[Collected data entries]
━━━━━━━━━━━━━━━━━━━━━━━━━━━━━━
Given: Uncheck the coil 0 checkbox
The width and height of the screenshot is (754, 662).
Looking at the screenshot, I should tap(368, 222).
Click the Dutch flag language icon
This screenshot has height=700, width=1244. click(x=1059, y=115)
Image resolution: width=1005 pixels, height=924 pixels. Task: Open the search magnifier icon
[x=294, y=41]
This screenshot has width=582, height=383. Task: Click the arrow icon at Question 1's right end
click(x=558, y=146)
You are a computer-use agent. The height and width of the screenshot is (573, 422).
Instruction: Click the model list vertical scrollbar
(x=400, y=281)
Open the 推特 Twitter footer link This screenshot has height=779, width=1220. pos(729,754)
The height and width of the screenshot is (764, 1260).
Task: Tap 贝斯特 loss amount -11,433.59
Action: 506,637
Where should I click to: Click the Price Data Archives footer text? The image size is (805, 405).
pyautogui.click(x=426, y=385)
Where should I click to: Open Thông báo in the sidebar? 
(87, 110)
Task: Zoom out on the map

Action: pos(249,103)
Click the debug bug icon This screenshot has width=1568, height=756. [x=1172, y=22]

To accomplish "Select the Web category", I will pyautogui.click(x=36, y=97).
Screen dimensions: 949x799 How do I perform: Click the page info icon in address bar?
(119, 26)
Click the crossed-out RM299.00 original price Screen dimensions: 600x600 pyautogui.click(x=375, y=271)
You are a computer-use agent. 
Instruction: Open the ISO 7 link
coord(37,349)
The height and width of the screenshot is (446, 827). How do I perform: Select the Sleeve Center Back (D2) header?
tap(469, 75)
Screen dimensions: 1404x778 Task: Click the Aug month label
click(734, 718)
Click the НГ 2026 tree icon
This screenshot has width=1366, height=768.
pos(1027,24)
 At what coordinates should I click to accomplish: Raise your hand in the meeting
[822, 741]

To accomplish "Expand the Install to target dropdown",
━━━━━━━━━━━━━━━━━━━━━━━━━━━━━━
- [WORK INSTRUCTION]: Go through the entries above and report every line in which the word "agent" appears.

- [SOLVED EXERCISE]:
You are a computer-use agent. The height and width of the screenshot is (573, 422).
You are a computer-use agent. 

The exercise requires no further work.